Return each entry exactly, so that nothing in the data differs from the original.

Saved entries
[Start of section]
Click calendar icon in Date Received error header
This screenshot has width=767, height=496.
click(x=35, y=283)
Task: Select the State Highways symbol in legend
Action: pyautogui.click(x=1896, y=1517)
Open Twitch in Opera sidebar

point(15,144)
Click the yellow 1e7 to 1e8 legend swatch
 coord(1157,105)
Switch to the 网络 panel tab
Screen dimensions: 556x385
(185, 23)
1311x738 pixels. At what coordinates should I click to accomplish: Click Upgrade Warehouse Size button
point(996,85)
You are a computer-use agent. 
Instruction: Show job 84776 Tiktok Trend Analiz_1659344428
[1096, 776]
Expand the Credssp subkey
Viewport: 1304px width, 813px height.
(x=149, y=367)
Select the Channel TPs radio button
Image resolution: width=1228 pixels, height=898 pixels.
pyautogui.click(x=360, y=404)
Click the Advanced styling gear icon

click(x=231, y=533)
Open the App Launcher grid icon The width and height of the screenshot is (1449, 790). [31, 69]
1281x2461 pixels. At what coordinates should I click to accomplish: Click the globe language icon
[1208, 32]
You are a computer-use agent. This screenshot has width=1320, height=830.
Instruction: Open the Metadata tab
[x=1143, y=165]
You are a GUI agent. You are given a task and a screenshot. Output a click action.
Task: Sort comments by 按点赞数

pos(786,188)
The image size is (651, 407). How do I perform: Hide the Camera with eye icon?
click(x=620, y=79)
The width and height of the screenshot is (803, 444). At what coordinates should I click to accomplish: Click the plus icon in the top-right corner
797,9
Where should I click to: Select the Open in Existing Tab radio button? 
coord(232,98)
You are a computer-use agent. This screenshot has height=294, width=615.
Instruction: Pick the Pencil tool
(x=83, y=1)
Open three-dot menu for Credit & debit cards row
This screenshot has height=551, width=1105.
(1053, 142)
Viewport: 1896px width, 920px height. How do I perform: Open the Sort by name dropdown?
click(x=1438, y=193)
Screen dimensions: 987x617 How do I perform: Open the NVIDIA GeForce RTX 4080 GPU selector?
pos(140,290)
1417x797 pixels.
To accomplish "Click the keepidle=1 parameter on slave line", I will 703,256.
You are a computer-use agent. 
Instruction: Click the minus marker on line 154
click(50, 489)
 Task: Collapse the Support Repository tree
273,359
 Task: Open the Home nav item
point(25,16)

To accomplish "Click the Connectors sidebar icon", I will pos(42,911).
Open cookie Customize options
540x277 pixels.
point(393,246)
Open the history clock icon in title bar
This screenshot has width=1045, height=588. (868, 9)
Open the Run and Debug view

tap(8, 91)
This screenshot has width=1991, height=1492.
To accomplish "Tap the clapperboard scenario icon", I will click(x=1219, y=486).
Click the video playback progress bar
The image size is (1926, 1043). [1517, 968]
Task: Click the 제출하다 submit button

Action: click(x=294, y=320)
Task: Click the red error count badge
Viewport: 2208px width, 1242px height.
[End of section]
RESPONSE TO THE TASK
Click calendar icon in Date Received error header
This screenshot has width=767, height=496.
click(x=35, y=283)
Task: Select the State Highways symbol in legend
Action: pyautogui.click(x=1896, y=1517)
Open Twitch in Opera sidebar

point(15,144)
Click the yellow 1e7 to 1e8 legend swatch
 coord(1157,105)
Switch to the 网络 panel tab
Screen dimensions: 556x385
(185, 23)
1311x738 pixels. At what coordinates should I click to accomplish: Click Upgrade Warehouse Size button
point(996,85)
You are a computer-use agent. 
Instruction: Show job 84776 Tiktok Trend Analiz_1659344428
[1096, 776]
Expand the Credssp subkey
Viewport: 1304px width, 813px height.
(x=149, y=367)
Select the Channel TPs radio button
Image resolution: width=1228 pixels, height=898 pixels.
pyautogui.click(x=360, y=404)
Click the Advanced styling gear icon

click(x=231, y=533)
Open the App Launcher grid icon The width and height of the screenshot is (1449, 790). [31, 69]
1281x2461 pixels. At what coordinates should I click to accomplish: Click the globe language icon
[1208, 32]
You are a computer-use agent. This screenshot has width=1320, height=830.
Instruction: Open the Metadata tab
[x=1143, y=165]
You are a GUI agent. You are given a task and a screenshot. Output a click action.
Task: Sort comments by 按点赞数

pos(786,188)
The image size is (651, 407). How do I perform: Hide the Camera with eye icon?
click(x=620, y=79)
The width and height of the screenshot is (803, 444). At what coordinates should I click to accomplish: Click the plus icon in the top-right corner
797,9
Where should I click to: Select the Open in Existing Tab radio button? 
coord(232,98)
You are a computer-use agent. This screenshot has height=294, width=615.
Instruction: Pick the Pencil tool
(x=83, y=1)
Open three-dot menu for Credit & debit cards row
This screenshot has height=551, width=1105.
(1053, 142)
Viewport: 1896px width, 920px height. How do I perform: Open the Sort by name dropdown?
click(x=1438, y=193)
Screen dimensions: 987x617 How do I perform: Open the NVIDIA GeForce RTX 4080 GPU selector?
pos(140,290)
1417x797 pixels.
To accomplish "Click the keepidle=1 parameter on slave line", I will 703,256.
You are a computer-use agent. 
Instruction: Click the minus marker on line 154
click(50, 489)
 Task: Collapse the Support Repository tree
273,359
 Task: Open the Home nav item
point(25,16)

To accomplish "Click the Connectors sidebar icon", I will pos(42,911).
Open cookie Customize options
540x277 pixels.
point(393,246)
Open the history clock icon in title bar
This screenshot has width=1045, height=588. (868, 9)
Open the Run and Debug view

tap(8, 91)
This screenshot has width=1991, height=1492.
To accomplish "Tap the clapperboard scenario icon", I will click(x=1219, y=486).
Click the video playback progress bar
The image size is (1926, 1043). [1517, 968]
Task: Click the 제출하다 submit button

Action: click(x=294, y=320)
Task: Click the red error count badge
Viewport: 2208px width, 1242px height.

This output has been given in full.